The California Department of Food and Agriculture is taking appropriate action with the situation, but there is a need to make sure the funds are available to support these efforts, Nelsen said.
“It is a two-fold effort, first to eradicate the pest and second to control contraband coming across the border,” he said.
“The Medfly is a serious threat to agriculture,” said A.G. Kawamura, secretary of the CDFA, in a news release. “We must act quickly to continue to ensure a safe, secure food supply.”
An infestation could decimate California’s produce industry. An infestation could cost nearly $2 billion because of increased pesticide use, job loss, crop loss and trade embargoes in treating the establishment of the Medfly, according to the CDFA.
Hawkins said Mexican officials are implementing an infestation protocol that is similar to the program U.S. follows in such a case.
The CDFA is working with the U.S. Department of Agriculture, the San Diego County agricultural commissioner’s office, the Mexican national agricultural agency (SAGARPA) and the Baja California Department of Agriculture.
Hawkins said the task force of agencies is focused on five strategies to battle the spread of a Medfly infestation:
- Delimiting the boundaries of the infestation with the use of increased trappings.
- Stripping fruit from trees in Mexico to kill larvae that may be feeding on mature fruit.
- Ground baits to draw Medfly adults that die from the fatal bait.
- Releasing millions of sterile male Medflies to disrupt the mating cycle.
- Regulating a quarantine in Mexico to restrict the movement of host material.
All of these efforts are taking place in Mexico and the border area. California started releasing sterile Medflies Sept. 22 and is increasing its inspection of crops in Southern California. Trappings also are being boosted to alert officials of potential threats.
If the pest moves into the U.S., a 4½ mile radius quarantine will be put in place around the detection site.
Lee Frankel, president of the Fresh Produce Association of the Americas, Nogales, Ariz., said the infestation is a mild inconvenience at this point for Mexican importers, but volumes will increase.

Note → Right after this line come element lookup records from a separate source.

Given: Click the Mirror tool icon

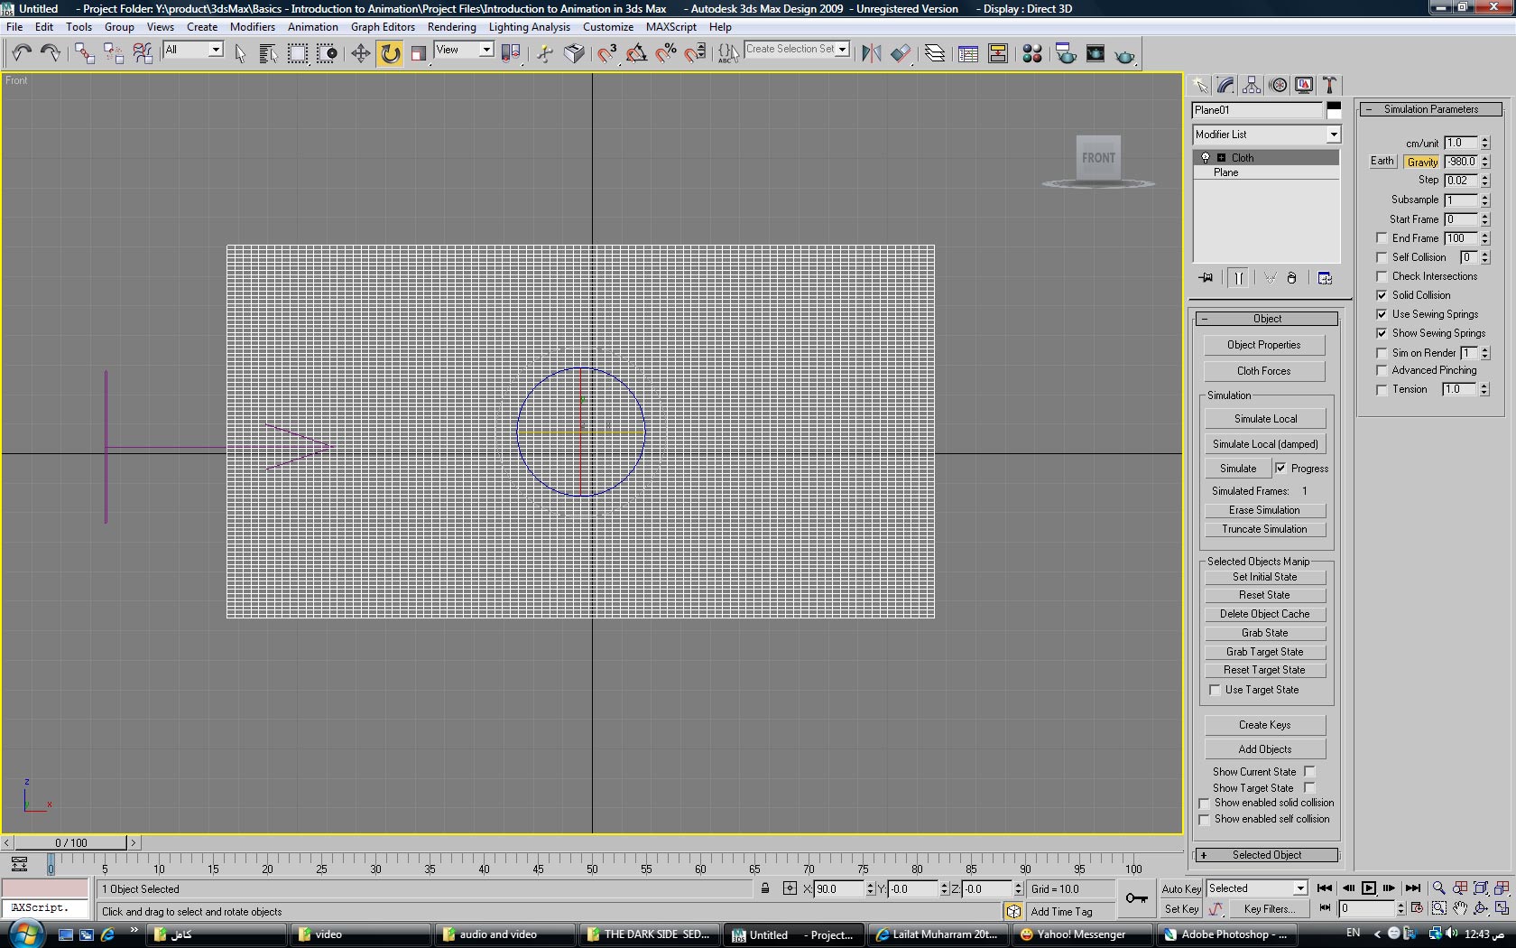Looking at the screenshot, I should click(x=871, y=53).
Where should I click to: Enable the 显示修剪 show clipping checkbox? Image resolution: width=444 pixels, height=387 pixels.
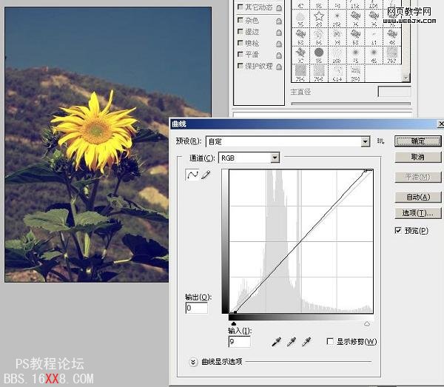click(x=330, y=342)
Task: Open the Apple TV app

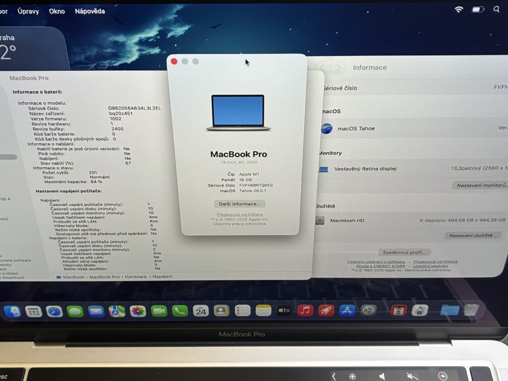Action: (x=284, y=311)
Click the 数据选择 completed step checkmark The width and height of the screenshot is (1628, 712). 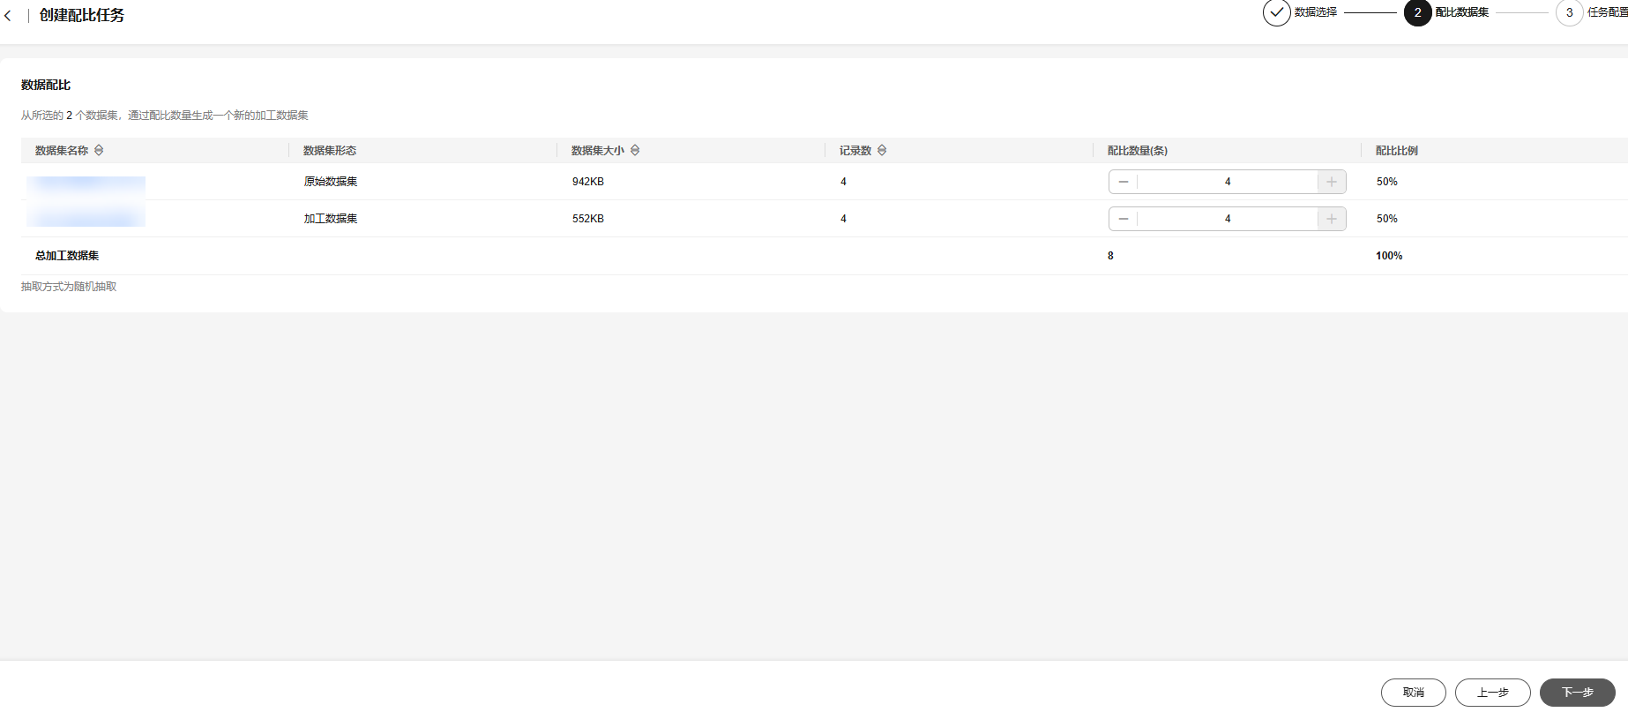1276,12
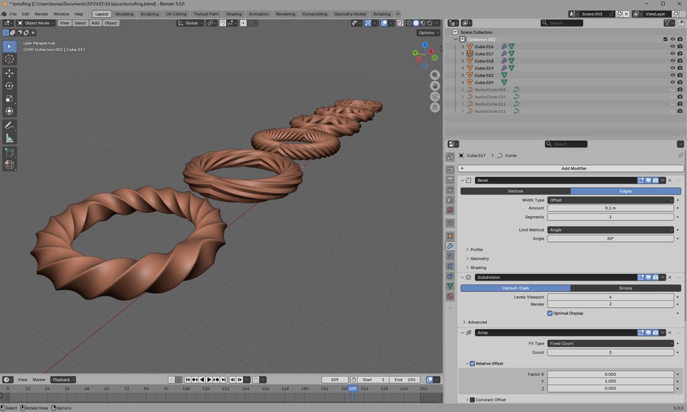This screenshot has width=687, height=412.
Task: Open the Width Type dropdown showing Offset
Action: (x=610, y=200)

Tijuana is an important source for small wholesalers in Los Angeles, Frankel said.
The Medfly outbreak comes at a pivotal time for Mexican avocados. A USDA decision on allowing Mexican avocados into all 50 U.S. states year-round is pending. Currently, 31 states are permitted to receive the fruit during six months of the year.
The California avocado industry has strongly opposed the opening, citing the pest’s threats to avocados and other commodities.
Because California borders Mexico, it would seem the threat would increase if added deliveries of such items as Mexican avocados were to occur, said Tom Bellamore, senior vice president of the California Avocado Commission, Irvine.
The USDA said this situation will have no bearing on the pending protocol for Mexican avocados.